Simon Heckes begriffsgeschichtliche Betrachtung rekonstruierte die „normative Ambivalenz“ der „Einflusssphären“, eines gleichermaßen imperialistischen wie informellen Konzepts, dessen Entstehung eng mit der kolonialen Expansion des Kaiserreichs verbunden war. Der Begriff verbreitete sich um 1890 im völkerrechtlichen Diskurs, nachdem bereits auf der Berliner Konferenz 1884 davon die Rede war, „einen Einfluß auszuüben“. Wenig später bekundeten sowohl Großbritannien als auch das Kaiserreich ihren Willen, „eine Kollision der beiderseitigen Kolonialinteressen“ zu vermeiden. Mit dem Konzept der „Einflusssphären“ schien ein informelles, aber wirksames Mittel an die Hand gegeben, etwaige Konflikte zwischen den europäischen Großmächten zu regulieren. Auch Max Weber warb für eine „arrondierte Interessensphäre, wie andere sie auch haben“. In den Kolonial- und Völkerrechtswissenschaften verband sich damit die Frage, ob und wie Einflusssphären Teil eines „Steigerungsprozesses kolonialer Kontrolle“ seien, eine Vorstufe oder „ein notwendiger Durchgangspunkt“ zur Kolonie. Wer hier von „Einflusssphären“ sprach, bejahte abgeschwächte oder abgestufte Formalität und nahm Imperialität als selbstverständlich hin.
Sozialistische und liberale Kritiker:innen des Konzepts und der mit seiner Hilfe legitimierten Großmachtpolitik sahen das anders. „Imperialismus ist der Drang nach Kolonien, Schutzgebieten und Einflußsphären“, schrieb etwa der sozialistische Publizist Max Beer 1902. Die Kritik, ob von Kautsky, Luxemburg oder später Lenin vorgetragen, erkannte eine neue Form des Imperialismus, die dazu dienen sollte, neue Absatz- und mehr noch neue Anlagemärkte zu erschließen. Der Begriff wurde als „verbale Täuschung“ bezeichnet, eine Art zynischer Imperialismus.
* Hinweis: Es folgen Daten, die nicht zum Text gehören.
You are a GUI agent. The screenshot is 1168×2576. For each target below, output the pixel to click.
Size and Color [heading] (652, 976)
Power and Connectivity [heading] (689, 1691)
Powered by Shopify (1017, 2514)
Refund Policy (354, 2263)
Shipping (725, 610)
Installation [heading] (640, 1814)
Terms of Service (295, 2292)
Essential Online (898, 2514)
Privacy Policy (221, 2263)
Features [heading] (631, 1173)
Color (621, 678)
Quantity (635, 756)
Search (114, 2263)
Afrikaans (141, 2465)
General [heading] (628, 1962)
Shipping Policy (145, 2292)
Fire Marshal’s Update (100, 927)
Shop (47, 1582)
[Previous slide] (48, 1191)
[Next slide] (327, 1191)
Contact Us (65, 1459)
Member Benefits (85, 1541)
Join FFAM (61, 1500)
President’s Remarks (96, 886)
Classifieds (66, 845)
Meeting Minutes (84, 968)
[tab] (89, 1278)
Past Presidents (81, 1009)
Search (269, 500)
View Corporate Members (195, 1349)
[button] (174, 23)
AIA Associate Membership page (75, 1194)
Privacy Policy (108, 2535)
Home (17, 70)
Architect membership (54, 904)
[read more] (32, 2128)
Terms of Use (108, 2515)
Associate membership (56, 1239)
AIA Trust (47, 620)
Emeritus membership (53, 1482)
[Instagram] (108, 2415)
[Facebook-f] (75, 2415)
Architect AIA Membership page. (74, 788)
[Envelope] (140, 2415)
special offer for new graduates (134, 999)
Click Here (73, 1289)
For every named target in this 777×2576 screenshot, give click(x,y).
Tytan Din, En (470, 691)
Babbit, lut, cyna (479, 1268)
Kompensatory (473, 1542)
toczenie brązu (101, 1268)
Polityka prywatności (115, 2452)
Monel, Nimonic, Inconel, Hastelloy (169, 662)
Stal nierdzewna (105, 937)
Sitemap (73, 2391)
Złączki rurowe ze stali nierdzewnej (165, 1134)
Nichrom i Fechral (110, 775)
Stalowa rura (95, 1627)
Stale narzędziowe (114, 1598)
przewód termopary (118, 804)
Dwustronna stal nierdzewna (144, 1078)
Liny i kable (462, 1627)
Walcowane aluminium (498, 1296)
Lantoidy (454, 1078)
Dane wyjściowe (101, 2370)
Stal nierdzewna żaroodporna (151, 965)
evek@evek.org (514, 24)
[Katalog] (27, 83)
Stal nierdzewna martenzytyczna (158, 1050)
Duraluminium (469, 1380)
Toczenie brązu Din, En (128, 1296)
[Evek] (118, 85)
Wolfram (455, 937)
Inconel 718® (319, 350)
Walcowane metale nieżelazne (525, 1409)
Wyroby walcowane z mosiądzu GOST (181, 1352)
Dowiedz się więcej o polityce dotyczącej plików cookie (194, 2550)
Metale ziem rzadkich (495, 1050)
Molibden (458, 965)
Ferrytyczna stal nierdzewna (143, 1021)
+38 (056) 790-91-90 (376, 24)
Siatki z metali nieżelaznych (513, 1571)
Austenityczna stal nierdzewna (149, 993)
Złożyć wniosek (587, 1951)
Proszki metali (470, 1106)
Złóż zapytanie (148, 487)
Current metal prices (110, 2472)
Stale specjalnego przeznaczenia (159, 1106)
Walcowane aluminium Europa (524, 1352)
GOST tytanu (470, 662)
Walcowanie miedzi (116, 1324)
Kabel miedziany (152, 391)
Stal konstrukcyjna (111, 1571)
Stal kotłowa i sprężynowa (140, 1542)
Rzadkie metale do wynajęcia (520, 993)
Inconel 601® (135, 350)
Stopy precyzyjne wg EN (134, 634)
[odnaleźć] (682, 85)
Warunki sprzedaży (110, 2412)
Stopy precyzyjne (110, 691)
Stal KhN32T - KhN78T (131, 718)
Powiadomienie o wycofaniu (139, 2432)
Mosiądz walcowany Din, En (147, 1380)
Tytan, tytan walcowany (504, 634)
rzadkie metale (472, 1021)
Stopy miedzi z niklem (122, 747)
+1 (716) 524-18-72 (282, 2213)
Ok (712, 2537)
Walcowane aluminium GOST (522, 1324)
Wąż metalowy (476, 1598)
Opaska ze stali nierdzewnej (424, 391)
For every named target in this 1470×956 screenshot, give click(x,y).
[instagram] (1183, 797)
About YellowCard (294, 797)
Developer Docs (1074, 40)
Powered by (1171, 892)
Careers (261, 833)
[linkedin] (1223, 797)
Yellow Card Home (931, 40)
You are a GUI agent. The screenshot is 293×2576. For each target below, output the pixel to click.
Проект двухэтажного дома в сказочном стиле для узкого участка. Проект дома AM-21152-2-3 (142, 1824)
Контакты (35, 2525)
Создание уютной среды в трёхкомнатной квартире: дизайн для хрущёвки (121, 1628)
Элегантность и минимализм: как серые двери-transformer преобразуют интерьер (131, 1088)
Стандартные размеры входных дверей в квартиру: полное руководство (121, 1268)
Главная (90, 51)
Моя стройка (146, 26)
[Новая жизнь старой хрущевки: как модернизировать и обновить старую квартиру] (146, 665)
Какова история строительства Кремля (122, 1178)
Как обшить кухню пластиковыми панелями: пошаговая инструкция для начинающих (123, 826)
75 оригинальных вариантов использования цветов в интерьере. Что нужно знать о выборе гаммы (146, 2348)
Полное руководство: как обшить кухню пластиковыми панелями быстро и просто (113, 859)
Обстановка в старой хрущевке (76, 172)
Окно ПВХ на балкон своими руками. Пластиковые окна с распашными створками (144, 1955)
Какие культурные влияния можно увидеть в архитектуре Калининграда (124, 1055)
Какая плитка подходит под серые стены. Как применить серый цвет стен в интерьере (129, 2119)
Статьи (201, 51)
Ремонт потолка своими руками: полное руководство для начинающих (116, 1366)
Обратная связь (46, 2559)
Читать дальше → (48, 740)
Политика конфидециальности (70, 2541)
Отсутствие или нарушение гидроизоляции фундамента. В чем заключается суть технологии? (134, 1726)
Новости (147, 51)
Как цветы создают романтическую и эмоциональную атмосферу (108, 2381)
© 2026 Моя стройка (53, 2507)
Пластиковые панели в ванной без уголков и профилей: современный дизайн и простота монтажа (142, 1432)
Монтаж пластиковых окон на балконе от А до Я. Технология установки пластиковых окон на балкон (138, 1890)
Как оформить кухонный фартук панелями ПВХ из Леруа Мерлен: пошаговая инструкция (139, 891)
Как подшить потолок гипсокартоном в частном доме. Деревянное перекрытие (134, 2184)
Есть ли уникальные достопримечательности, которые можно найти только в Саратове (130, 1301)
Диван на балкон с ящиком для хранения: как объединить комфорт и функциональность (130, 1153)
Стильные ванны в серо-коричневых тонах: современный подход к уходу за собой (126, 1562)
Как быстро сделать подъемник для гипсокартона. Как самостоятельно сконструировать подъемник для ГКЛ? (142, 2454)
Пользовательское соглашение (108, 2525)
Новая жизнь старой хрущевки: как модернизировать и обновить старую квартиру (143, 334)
Gerade aufgrund der Informalität und Latenz handelte es sich aus Sicht der Kritiker:innen um ein Konflikte erzeugendes und verschärfendes Prinzip. Mit ihm waren und sind bestimmte, einander diametral entgegengesetzte Weltordnungsmodelle verbunden. Das Prinzip der Einflusssphären impliziert nach Hecke „governance by the few“. Es gehört zu einer Grauzone. Ungeachtet der vorausgesetzten Gleichheit aller Staaten gibt es eine ungleiche Machtverteilung, zu der man sich verhalten muss. Soll man diese mit der Akzeptanz des informellen Einfluss-Prinzips legitimieren und Handlungen der Stärkeren rechtfertigen? Der Vortrag beantwortete die normative Frage nicht, zeigte aber, wie das Konzept der Einfluss- oder Interessenssphären zu einem zentralen Baustein für den Aufbau und das Verständnis der internationalen Ordnung wurde.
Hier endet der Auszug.